Of course, homeowners may still have to shell out thousands of dollars to make energy efficient improvements, and that might be a tough decision in lean times.
”They care about putting food on the table, paying the mortgage and college tuition,” said Steven Nadal, executive director at the American Council for an Energy-Efficient Economy, or ACEEE. ”This is not a top priority in a lot of households.”
So far, the effects of the federal tax credit has been minimal on Tom Higgins’ business in Boulder, Colo.
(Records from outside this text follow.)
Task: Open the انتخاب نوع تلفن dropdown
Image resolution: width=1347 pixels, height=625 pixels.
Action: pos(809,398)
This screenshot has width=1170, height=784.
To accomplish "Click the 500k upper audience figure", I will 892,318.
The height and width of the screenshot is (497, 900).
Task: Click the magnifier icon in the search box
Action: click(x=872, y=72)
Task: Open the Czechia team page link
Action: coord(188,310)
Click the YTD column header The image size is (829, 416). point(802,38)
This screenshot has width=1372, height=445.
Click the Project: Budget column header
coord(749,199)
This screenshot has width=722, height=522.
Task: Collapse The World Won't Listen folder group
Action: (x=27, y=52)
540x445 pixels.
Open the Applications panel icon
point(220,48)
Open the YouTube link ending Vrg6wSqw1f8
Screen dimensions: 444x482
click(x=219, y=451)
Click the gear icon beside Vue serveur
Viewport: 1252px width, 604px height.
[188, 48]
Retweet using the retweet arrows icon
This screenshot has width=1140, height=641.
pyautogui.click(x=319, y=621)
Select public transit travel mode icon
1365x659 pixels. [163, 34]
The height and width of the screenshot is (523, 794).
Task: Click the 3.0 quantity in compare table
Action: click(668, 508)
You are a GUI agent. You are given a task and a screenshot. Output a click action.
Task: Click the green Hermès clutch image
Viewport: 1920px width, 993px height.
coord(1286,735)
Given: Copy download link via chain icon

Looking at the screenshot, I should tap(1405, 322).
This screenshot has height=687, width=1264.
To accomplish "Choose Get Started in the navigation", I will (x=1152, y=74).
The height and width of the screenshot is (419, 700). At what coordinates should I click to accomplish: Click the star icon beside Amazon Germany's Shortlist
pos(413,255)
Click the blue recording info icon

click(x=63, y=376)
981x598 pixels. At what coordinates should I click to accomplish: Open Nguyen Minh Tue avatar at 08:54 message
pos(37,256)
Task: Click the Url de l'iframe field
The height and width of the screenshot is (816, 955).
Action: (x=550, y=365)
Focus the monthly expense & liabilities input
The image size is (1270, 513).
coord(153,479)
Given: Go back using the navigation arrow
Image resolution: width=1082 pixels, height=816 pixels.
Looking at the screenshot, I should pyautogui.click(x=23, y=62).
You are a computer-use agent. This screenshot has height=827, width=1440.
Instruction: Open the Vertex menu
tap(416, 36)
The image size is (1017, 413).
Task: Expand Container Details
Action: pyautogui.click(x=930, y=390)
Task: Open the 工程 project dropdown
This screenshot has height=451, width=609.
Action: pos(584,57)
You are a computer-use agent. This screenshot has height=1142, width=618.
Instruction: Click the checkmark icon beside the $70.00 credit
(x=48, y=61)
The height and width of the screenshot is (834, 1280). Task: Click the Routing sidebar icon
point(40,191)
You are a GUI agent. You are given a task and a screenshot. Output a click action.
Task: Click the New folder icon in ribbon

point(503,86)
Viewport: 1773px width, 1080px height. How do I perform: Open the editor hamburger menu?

Homeowners just don’t have access to the cash they once did, the owner of Superior Home Improvements/Siding said, and he believes the government should double the credit cap to $3,000 from $1,500 to motivate consumers.
”The concept is well received, but it’s still not enough,” he said.
On the other hand, there’s been great success with New Jersey’s Clean Energy Program administered through the state’s utilities, said Tom Testa, owner of Home Energy Diagnostics in Bloomfield, N.J. Since the program’s launch in 2003, its funding and publicity have increased.
”There are a lot of younger people calling because they want to do the right thing,” Testa said, ”and then I get calls from Wall Street types who want the best return on their home improvements.”
Megan Blank can’t wait to see her heating bills this winter. Last year, she spent $500 a month to heat her three-bedroom house in Bloomfield. She had Testa perform an energy audit last February after putting up with cold drafts for seven years.
”We had to walk around with sweaters on top of sweaters,” Blank said.
Testa discovered there was no insulation in the walls and only a tiny bit in the attic of the 1940s house. In May, Blank had professionals insulate the attic, basement and walls. The total cost to retrofit her home was $5,300, but the state utility program is picking up about half that tab because Blank will cut her energy consumption by at least 25 percent.
Utilities have long been the big funders of energy efficient programs, pouring about $3 billion a year into them, according to the ACEEE.
But some states have also been leaders. Seventeen states offer rebates on energy-efficient products, 16 of them give personal tax credits for energy-efficient home improvements and eight exempt sales tax on certain environmentally friendly products like dishwashers, ceiling fans and programmable thermostats, according to DSIRE.
Cities and counties are also playing key roles. In Maryland, for example, both Howard and Prince George’s counties offer a property tax credit on solar panels and geothermal heating systems. That’s on top of a geothermal and solar energy grant program the state offers.
These programs are all part of a larger public push to protect the environment, from Copenhagen to Cincinnati (which offers tax abatements for green homes). The revolution is happening one Energy Star appliance at a time.